Quando saía do hospital a mulher M.J.A. foi presa em flagrante por policiais, alertados por meio de notícia anônima. Também foram presos dois de seus comparsas, que estavam na posse de R$ 7,8 mil. O médico foi preso em casa e, ao ser abordado pelos policiais, admitiu o contato com a mulher, mas negou a remoção da droga. Segundo sua versão, teria submetido M.J.A. a exames de rotina. O médico foi solto em seguida por meio de Habeas Corpus concedido pelo ministro Nilson Naves, do STJ. O benefício foi estendido aos demais réus, que respondem ao processo em liberdade. 

Agora, a defesa do médico pretende o trancamento da Ação Penal. A tese manejada é a da ausência de justa causa porque, de acordo com seu advogado, o acusado agiu sob a excludente de antijuridicidade do estrito cumprimento do de dever legal. Ainda de acordo com a defesa, não poderia ser outra a conduta do acusado, porque a ética médica exige dele o pronto atendimento e a ação de medidas que preservem a vida e a saúde dos pacientes. 

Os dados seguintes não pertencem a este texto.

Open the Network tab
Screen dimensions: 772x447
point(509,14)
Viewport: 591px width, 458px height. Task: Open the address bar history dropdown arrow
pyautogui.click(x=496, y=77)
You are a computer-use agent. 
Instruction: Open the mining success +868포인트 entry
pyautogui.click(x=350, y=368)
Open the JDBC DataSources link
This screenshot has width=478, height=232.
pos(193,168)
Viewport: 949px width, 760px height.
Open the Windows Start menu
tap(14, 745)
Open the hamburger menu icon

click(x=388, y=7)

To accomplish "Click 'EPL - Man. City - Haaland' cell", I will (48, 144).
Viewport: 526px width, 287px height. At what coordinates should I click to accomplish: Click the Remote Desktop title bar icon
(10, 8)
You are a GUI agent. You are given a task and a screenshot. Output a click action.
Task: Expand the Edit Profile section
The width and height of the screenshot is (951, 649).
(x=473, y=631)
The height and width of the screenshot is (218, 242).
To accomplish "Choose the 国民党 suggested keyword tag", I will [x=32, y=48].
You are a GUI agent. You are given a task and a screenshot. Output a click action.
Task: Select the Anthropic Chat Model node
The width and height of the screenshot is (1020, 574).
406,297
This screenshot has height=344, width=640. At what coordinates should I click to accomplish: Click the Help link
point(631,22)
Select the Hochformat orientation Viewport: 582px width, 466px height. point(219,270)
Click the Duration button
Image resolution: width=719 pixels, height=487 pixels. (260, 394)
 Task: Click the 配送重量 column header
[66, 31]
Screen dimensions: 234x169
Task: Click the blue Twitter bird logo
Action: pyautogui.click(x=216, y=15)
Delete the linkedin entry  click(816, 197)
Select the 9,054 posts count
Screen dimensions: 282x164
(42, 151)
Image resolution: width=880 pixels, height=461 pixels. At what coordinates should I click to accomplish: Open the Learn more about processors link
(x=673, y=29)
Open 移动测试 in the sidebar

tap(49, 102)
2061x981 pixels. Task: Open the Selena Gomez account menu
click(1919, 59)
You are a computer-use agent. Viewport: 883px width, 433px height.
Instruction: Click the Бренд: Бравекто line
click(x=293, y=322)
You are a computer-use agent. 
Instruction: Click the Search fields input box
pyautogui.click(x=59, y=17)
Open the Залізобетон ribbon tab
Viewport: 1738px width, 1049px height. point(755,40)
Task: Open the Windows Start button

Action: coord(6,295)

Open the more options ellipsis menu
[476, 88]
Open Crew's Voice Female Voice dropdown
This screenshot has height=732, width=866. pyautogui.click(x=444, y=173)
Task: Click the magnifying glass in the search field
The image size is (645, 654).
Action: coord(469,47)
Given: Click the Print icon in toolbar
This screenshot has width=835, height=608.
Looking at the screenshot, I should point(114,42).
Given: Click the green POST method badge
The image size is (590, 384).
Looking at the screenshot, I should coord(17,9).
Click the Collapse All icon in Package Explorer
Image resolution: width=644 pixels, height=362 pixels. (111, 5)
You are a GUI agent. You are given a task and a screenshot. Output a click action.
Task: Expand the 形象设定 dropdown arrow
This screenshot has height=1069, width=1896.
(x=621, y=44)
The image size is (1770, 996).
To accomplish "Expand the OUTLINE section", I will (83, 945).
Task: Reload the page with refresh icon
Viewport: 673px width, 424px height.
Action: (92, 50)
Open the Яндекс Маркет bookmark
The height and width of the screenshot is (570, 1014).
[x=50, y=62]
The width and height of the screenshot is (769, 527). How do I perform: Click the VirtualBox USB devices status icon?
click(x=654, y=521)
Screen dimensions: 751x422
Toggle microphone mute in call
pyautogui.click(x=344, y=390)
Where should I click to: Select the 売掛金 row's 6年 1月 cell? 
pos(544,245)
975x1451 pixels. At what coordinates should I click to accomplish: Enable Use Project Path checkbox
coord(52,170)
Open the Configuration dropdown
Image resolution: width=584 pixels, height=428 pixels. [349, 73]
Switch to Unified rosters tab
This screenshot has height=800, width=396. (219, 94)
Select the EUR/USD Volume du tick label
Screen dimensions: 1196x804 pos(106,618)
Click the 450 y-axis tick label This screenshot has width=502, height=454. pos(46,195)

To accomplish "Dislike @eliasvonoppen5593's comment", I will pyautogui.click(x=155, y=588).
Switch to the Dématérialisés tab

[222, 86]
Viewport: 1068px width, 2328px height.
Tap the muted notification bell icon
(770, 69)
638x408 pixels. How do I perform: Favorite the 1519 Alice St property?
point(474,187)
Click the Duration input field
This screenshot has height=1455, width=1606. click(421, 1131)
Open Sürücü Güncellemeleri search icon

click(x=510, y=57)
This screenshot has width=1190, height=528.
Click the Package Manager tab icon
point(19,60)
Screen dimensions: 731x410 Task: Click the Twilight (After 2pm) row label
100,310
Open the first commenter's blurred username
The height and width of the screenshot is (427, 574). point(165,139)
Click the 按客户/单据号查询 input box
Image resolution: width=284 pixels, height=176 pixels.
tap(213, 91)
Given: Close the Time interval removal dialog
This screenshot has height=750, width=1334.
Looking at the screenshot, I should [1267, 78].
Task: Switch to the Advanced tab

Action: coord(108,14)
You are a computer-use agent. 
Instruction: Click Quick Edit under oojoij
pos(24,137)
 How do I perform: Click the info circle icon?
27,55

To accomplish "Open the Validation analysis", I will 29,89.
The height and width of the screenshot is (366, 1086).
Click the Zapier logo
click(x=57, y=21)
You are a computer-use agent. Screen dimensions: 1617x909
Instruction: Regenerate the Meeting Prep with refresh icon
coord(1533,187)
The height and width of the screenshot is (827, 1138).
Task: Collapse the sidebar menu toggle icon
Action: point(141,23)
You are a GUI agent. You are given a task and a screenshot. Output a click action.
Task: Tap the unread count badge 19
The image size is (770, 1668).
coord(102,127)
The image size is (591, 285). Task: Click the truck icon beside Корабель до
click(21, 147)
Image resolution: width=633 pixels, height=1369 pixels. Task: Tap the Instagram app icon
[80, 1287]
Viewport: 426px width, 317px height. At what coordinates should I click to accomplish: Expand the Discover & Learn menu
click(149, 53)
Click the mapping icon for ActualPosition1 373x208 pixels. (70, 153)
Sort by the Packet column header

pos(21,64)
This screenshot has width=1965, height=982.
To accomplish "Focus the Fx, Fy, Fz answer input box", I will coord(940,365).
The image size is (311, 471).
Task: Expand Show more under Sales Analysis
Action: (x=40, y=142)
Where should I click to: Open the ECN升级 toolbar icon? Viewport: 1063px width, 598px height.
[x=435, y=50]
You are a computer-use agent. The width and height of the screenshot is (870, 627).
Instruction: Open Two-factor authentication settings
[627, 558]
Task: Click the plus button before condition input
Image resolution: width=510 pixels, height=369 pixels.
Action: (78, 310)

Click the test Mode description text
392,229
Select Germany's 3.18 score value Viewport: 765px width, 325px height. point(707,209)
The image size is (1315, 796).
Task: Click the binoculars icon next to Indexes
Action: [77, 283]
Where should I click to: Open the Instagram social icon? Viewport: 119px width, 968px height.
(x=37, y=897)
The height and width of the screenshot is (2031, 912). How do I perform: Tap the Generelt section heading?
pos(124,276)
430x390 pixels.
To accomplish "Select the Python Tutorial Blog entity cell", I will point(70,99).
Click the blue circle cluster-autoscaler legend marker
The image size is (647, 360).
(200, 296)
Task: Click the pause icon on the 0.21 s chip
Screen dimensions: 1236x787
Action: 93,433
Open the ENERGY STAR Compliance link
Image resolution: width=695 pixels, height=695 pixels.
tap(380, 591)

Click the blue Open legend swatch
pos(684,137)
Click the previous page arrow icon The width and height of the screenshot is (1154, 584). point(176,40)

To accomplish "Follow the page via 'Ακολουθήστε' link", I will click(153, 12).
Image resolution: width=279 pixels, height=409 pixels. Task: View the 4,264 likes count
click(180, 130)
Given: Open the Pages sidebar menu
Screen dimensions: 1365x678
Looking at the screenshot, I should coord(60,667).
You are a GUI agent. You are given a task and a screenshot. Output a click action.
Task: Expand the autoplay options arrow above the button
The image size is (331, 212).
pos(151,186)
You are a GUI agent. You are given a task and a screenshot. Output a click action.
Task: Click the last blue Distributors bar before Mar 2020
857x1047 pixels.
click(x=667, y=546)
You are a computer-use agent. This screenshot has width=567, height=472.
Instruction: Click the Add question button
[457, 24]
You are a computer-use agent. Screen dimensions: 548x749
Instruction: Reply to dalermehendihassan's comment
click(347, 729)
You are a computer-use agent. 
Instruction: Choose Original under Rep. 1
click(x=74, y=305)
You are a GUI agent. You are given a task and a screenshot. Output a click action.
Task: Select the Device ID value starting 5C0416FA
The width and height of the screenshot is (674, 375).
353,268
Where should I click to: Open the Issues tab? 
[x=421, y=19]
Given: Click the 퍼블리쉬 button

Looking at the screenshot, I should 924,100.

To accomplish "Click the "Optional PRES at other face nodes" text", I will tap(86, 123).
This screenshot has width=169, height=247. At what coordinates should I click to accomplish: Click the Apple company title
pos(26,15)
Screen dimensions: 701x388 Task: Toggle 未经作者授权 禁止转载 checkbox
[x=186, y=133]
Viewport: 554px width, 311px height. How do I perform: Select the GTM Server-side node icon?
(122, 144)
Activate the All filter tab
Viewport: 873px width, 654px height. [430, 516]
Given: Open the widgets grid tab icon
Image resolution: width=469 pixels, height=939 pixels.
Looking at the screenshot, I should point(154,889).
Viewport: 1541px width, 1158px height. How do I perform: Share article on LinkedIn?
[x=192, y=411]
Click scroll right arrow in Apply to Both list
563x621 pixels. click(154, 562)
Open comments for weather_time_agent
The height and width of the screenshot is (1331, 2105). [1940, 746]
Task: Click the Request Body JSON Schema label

A defesa segue seu raciocínio afirmando que se seu cliente não fizesse a intervenção obstétrica ou não devolvesse à mulher a droga retirada da vagina, ou ainda, se delatasse o fato à autoridade policial estaria ocorrendo em outro delito. 

O relator do caso entendeu que a tese criada pela defesa não deve prosperar. Para o relator, a gravidade reside no fato de que a conduta do médico se deu mediante prévio ajuste e conluio com os demais réus. A denúncia vai além indicando que o médico agiu mediante a promessa de pagamento financeiro, sozinho, desacompanhado de outros integrantes da equipe médica e do corpo hospitalar e, ainda, preservando a droga e a entregando à mulher.

 

O relator defendeu que havia indícios de autoria, prova da materialidade e presença aceitável de elemento subjetivo capaz de imputar a prática de tráfico de drogas, mediante coautoria ou participação.

Em resumo, a tese do relator segue no sentido de que o ato médico foi realizado mediante ajuste criminoso e sob a promessa de pagamento para a retirada da droga e depois fornecimento a terceiros.“Incabível o trancamento da ação penal porque presente justa causa, ausente absoluta e flagrante prova da atipicidade ou da excludente de ilicitude ou de antijuricidade”, entendeu o relator. O revisor pediu vistas do processos e adiou a conclusão do julgamento.